▸ TEXT UNDER STUDY:
RetryPolicy for workflow

Workflow execution can have a backoff retry policy which will retry on failed or timeout.

By default, there is no retry policy.

Initial Search Attributes

Client can specify some initial search attributes when starting the workflow.

By default, there is no initial search attributes.

WorkflowStateOptions

Similarly, users can customize the WorkflowState

WorkflowState WaitUntil/Execute API timeout and retry policy

Users can customize the API timeout and retry policy.

By default, the API timeout is 30s with infinite backoff retry:

• InitialIntervalSeconds: 1
• MaxInternalSeconds:100
• MaximumAttempts: 0
• MaximumAttemptsDurationSeconds: 0
• BackoffCoefficient: 2

Where zero means infinite attempts.

Both MaximumAttempts and MaximumAttemptsDurationSeconds are used for controlling the maximum attempts for the retry policy. MaximumAttempts is directly by number of attempts, where MaximumAttemptsDurationSeconds is by the total time duration of all attempts including retries. It will be capped to the minimum if both are provided.

Persistence loading policy

When a workflowState/RPC API loads DataAttributes/SearchAttributes, by default it will use LOAD_ALL_WITOUT_LOCKING to load everything.

For WorkflowState, there is a 2MB limit by default to load data. User can use another loading policy LOAD_PARTIAL_WITHOUT_LOCKING to specify certain DataAttributes/SearchAttributes only to load.

WITHOUT_LOCKING here means if multiple StateExecutions/RPC try to upsert the same DataAttribute/SearchAttribute, they can be done in parallel without locking.

If racing conditions could be a problem, usingPARTIAL_WITH_EXCLUSIVE_LOCK allows specifying some keys to be locked during the execution.

WaitUntil API failure policy

By default, the workflow execution will fail when API max out the retry attempts. In some cases that workflow want to ignore the errors.

Using PROCEED_ON_API_FAILURE for WaitUntilApiFailurePolicy will let workflow continue to execute decide API when the API fails with maxing out all the retry attempts.

Alternatively, WorkflowState can utilize attempts or firstAttemptTime from the context to decide ignore the exception/error.

Limitation

Though iWF can be used for a very wide range of use case even just CRUD, iWF is NOT for everything. It is not suitable for use cases like:

• High performance transaction( e.g. within 10ms)

▸ LIST OF TASKS:
[A] Translate this sentence from the iWF options passage into Spanish: "Users can customize the API timeout and retry policy."
[B] According to the iWF options passage, what is the default API timeout for the WorkflowState WaitUntil/Execute API?
[C] Write a continuation of the iWF options passage, starting after its final bullet.
The lines placed after the iWF options passage are separate material.

▸ AVAILABLE DATA:
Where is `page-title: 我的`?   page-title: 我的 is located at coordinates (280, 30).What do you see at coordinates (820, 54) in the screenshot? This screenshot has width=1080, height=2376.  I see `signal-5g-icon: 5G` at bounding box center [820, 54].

▸ ANSWERS TO THE PROBLEMS:
[A] Los usuarios pueden personalizar el tiempo de espera de la API y la política de reintentos.

[B] The default API timeout is 30 seconds, with infinite backoff retry.

[C]
• High throughput for a single object(like a single record in database) for hot partition issue
• Join operation across different workflows
• Transaction for operation across multiple workflows

Architecture

An iWF application is composed of several iWF workflow workers. These workers host REST APIs for server to call. An application also perform actions on workflow executions, such as starting, stopping, signaling, and retrieving results by calling iWF service APIs.

The iWF server provides the APIs. Internally, this API service communicates with the Cadence/Temporal service as its backend.

In addition to hosting the iWF API service, the iWF server includes Cadence/Temporal workers that host an interpreter workflow. This workflow implements all the core features as described above, and also things like "Auto ContinueAsNew" to let you use iWF without any scaling limitation.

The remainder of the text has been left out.